Low-latency data feed and execution APIs

Discussion in 'Automated Trading' started by loopquantumgirl, Jul 20, 2013.

  1. Which low-latency data feeds and execution APIs would you guys recommend for a 6 to 7 digit annual budget for infrastructure? I'm just being short of the capital to write feed handlers for every exchange directly although I'm open to compelling arguments to do so.

    1. I hope to cover these markets in decreasing priority:
    - Execution and data in all U.S., Eurex, SGX, KRX, HKEx, ASX (SFE) futures.
    - Execution and data in Tokyo, HKEx, KRX, SGX, MYX equities.
    - Data in all U.S. and LSE equities.
    - Data in above-listed markets' futures and equity options.
    - Data in OPRA feed.

    2. I'm looking for DMA; if it's a broker-specific solution, the broker should not be receiving any payments for order flow.

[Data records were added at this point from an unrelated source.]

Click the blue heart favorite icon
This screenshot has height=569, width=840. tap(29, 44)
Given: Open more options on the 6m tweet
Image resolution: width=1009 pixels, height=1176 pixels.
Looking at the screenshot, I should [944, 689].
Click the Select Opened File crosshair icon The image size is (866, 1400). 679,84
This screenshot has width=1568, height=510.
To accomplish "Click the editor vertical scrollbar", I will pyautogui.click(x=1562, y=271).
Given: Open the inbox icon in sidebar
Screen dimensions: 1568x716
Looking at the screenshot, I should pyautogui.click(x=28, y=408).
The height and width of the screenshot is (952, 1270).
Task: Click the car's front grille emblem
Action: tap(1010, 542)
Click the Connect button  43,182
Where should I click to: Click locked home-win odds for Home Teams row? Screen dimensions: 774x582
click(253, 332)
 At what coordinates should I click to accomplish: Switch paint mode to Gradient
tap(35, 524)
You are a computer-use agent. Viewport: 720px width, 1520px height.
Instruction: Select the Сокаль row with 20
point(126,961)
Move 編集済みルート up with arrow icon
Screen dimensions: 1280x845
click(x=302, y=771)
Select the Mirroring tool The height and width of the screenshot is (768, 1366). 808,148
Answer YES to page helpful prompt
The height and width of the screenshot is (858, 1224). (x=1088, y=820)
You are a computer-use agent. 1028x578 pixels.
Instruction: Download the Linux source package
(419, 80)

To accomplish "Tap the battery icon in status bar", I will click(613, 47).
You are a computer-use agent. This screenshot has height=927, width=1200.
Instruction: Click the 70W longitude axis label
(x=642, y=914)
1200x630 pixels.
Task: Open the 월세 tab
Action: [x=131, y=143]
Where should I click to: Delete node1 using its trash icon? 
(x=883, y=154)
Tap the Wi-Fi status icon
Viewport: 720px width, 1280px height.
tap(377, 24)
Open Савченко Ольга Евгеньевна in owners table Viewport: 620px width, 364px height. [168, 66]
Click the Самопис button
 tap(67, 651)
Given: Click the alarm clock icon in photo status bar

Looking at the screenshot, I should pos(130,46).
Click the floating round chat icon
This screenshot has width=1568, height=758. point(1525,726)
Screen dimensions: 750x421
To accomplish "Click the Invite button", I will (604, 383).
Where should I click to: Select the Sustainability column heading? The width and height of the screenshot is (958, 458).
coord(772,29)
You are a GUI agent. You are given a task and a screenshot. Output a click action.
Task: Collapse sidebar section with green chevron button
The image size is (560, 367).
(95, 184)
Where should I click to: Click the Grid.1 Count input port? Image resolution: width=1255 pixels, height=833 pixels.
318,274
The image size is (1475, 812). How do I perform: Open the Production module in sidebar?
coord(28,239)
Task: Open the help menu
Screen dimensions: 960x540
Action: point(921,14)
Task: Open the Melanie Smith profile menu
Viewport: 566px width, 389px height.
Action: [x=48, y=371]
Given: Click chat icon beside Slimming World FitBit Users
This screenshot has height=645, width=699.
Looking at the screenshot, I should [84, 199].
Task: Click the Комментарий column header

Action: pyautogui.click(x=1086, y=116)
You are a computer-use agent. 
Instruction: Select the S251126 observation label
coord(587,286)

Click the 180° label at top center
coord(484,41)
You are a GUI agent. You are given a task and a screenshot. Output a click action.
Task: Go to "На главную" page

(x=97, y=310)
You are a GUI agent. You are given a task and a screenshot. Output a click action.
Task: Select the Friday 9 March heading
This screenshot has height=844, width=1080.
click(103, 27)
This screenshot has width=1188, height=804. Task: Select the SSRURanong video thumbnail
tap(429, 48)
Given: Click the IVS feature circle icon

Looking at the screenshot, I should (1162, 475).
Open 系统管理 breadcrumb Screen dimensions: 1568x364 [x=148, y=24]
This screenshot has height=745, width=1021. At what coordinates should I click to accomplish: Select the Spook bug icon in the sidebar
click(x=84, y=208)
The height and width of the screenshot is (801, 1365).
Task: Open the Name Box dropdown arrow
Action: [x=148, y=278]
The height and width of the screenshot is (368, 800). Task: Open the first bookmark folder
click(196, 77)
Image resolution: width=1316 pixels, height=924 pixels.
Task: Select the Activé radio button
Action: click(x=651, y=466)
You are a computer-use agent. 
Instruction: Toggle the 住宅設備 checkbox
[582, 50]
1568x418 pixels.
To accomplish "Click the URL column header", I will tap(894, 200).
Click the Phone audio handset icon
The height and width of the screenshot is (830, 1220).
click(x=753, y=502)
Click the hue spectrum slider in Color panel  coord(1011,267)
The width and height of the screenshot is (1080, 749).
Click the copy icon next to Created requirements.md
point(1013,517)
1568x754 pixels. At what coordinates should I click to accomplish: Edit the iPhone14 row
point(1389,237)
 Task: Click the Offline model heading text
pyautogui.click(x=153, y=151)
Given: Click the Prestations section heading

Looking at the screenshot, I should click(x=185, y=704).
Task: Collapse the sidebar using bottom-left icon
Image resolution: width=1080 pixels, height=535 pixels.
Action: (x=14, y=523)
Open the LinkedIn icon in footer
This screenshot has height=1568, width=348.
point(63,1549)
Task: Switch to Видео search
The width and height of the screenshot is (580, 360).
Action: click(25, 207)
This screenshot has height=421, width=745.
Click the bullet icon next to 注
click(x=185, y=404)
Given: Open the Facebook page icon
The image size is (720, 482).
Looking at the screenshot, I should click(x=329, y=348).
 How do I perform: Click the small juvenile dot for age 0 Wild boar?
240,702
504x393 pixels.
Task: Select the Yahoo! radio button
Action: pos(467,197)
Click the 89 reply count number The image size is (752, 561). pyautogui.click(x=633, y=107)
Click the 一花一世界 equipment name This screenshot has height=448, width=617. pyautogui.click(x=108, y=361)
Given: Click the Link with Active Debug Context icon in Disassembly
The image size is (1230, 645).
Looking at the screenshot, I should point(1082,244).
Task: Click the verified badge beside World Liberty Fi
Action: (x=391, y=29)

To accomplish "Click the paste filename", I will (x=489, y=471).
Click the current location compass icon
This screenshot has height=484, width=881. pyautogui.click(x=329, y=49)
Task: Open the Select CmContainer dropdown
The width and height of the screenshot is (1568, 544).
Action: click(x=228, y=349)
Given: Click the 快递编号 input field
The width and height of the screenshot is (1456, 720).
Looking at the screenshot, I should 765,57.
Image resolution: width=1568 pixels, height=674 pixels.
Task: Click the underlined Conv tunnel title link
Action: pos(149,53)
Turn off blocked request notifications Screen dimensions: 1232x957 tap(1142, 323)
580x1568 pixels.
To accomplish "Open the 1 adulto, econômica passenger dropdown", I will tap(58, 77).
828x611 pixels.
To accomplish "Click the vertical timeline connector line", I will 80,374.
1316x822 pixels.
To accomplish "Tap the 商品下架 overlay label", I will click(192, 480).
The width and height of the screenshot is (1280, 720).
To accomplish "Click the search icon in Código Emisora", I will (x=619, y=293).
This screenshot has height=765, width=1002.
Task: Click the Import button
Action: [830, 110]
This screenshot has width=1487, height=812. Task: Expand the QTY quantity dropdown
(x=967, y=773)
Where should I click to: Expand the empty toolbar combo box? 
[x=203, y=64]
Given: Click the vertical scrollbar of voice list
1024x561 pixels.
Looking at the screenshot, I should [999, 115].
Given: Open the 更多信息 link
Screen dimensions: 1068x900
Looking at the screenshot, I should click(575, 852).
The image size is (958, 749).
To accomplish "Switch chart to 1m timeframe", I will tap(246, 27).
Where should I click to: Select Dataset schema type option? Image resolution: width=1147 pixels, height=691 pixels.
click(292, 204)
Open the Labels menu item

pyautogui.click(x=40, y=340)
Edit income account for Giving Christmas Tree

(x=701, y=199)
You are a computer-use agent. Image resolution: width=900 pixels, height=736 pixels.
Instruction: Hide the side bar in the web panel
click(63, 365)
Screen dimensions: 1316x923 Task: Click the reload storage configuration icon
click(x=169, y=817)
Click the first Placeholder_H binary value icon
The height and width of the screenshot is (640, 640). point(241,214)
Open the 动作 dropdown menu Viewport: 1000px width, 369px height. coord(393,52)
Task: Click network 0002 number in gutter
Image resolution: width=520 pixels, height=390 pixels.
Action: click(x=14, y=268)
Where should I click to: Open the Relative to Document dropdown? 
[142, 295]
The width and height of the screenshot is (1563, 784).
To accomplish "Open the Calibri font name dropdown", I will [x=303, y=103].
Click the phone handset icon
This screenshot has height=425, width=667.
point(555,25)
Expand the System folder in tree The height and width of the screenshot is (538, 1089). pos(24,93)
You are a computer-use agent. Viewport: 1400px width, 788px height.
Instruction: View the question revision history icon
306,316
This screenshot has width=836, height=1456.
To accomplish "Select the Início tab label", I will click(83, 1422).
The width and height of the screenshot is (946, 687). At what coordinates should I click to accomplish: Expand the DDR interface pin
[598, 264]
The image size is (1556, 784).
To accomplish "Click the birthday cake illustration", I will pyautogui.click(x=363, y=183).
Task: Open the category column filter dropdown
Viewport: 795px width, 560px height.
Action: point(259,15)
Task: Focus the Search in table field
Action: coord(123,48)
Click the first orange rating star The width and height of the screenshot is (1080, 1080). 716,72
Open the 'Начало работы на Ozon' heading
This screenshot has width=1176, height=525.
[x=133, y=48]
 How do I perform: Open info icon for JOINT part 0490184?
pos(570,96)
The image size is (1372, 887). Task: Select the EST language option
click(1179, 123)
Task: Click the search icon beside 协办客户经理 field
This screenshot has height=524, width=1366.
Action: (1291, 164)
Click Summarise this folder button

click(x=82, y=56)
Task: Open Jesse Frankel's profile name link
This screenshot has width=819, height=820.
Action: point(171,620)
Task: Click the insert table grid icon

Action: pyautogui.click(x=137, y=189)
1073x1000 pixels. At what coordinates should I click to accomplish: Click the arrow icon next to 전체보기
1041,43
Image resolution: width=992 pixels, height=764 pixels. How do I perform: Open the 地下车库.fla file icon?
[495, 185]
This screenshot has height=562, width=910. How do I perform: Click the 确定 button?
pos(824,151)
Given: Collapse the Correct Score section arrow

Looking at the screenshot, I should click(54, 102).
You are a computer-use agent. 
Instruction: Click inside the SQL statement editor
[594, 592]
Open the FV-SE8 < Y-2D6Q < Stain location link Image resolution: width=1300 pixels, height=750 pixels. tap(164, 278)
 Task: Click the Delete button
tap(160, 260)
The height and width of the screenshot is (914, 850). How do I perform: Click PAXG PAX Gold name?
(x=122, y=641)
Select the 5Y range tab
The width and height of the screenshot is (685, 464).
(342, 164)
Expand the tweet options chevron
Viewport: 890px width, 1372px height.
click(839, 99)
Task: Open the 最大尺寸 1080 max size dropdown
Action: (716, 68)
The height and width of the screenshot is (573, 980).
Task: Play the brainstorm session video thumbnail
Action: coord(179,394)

    3. Lowest latency is not my priority. Max 120 microsecond RTT in U.S. markets is the service level requirement. (Adjust appropriately for the other markets.)

    I've heard TT via Newedge, ORC and QuantHouse so far. What about data?
  2. Sounds like Bloomberg EMSX (comes free from with the subscription), for $2000 a month with a 2-year contract (or $1800 for multiple subscriptions) , could be a decent solution for you. Co-location for this though would be dependent upon the broker-end solutions or what you would be able to setup manually or with Bloomberg directory (http://www.bloomberg.com/enterprise/enterprise_products/hosting_solutions/).

    I believe that Realtick has also recently co-located with NY4 and they also have a data-center solution in Chicago, but that's for US markets only.

    Both platforms are broker-neutral, multi-asset and offer market data + execution capabilities. Both have FIX APIs. Realtick uses Interactive Data for international markets data, but uses its own data for the US.

    What are you using to store Tick Data BTW?

    TT and CQG are futures only, although some brokers will let you trade hotspot through TT. QuantHouse isn't for execution (expect not even microsecond, but millisecond latency), they purchased that QF product from a retail vendor, but they have since relatively stalled development on it. It's mainly a backtesting solution. They're focusing on data now.

    ORC or RTS or Flextrade can do what you're asking on the execution-side (RTS and Flextrade also have very decent risk management solutions), but then you need a market data solution.
  3. Also received another recommendation for RTS (http://www.rtsgroup.net/). Would be nice to have some color on them.

    Cool, thanks! I don't like Bloomberg for any means, but will look into Realtick. We employ a tier 1 solution from EMC. The software implementation itself is pretty standard.
  4. hoppla


    120 microseconds round-trip latency on CME and/ or Eurex Futures? I dont know ORC or RTS but highly doubt this is achievable especially going through a 3rd party technology stack. I'd say best you can do is maybe 1.5-1.8millisecs average RTT (ie sent to ack) on CME for instances using TT, RTS,...

    Unless you mean 120 microseconds RTT from/to the 3rd party's execution and pre-trade risk servers from/to your box?
  5. I think ORC is similar to slightly slower than Tbricks (founded by former ORC guys, around 800 microseconds), but Flextrade has around 20 microsecond latency and RTS can do 100-150, if you use their co-location services.
  6. hoppla


    Again which latency and exchange are we talking here? I am specifically referring to CME and the roundtrip time it takes from a colocated box in Aurora or Equinix/ Cermak (will be a bit higher) to CME's matching engine and back. I haven't measured this recently, but last time I checked it must have been around 2ms using an all 3rd party non-optimized technology stack. This seems to be in the ball park when comparing with CME's own numbers (page 5) here:


    It's from May 2012 so a bit dated and I am sure they have improved since but doubt down to 20 microseconds.
  7. Those numbers represent an aggregate that includes ordinary orders, it's not a measurement of ultra-low-latency connectivity.

    The B2bits FIX engine, for example, is pre-certified with the CME, these are their numbers:



    "Trades in those contracts now occur, ON AVERAGE, in a range of 10 milliseconds to sub-3 milliseconds depending on volatility or trading matching dynamics"

    Also, see:


  8. hoppla


    That is not a loophole (referring to the article's headline). Of course, you will receive fill messages when your limit orders are hit before they appear on the public feed. The link you provided:


    as per my understanding just refers to the DMA API part of the technology stack and not the whole round trip latency. In particular the figures stated in regards to their iLink Routing abstraction of the underlying fix protocol refer to internal latency experienced on your box:

    Meaning their fix engine takes up to 16us to interpret a message and to fire the corresponding callback into the subscribed client and vice versa. Have you measured your total roundtrip latency as in the time it takes for your order placement message (talking limit orders here to be specific) to leave the box's network card until you get an acknowledgment from the exchange that your order has been received and been added to the book? I've never looked at market orders' latency as it's not really relevant to the systems so I don't know about that one.